» Extracted entries
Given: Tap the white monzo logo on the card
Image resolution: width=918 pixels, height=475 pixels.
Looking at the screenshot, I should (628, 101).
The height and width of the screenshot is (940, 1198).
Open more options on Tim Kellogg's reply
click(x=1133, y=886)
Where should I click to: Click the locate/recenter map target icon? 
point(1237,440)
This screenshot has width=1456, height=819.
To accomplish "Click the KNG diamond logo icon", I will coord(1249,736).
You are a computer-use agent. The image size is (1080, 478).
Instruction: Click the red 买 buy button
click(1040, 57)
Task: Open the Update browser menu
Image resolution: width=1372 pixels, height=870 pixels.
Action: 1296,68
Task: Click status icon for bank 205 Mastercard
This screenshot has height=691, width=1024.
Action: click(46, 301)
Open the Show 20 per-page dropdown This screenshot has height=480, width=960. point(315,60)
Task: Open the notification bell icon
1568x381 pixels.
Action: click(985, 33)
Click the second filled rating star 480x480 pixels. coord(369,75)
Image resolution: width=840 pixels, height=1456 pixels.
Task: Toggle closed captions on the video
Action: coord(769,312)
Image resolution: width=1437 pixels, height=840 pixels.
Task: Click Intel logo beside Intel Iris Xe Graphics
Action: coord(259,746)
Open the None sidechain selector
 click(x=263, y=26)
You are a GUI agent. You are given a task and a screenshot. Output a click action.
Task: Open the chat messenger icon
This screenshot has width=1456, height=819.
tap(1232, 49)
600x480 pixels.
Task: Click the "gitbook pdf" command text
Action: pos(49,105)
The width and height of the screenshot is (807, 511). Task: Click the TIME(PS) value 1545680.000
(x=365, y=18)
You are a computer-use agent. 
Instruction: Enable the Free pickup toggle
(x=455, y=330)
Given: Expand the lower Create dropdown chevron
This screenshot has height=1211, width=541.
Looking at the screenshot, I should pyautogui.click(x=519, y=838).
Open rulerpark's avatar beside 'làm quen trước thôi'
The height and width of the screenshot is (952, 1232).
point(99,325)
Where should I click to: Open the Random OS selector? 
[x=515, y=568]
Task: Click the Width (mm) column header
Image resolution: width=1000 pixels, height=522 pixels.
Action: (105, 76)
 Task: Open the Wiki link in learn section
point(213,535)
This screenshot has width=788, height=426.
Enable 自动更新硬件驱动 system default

» Objective
Pick out every line in the entries above that contains the word "Enable", and copy each one in full.

» Task response
Instruction: Enable the Free pickup toggle
Enable 自动更新硬件驱动 system default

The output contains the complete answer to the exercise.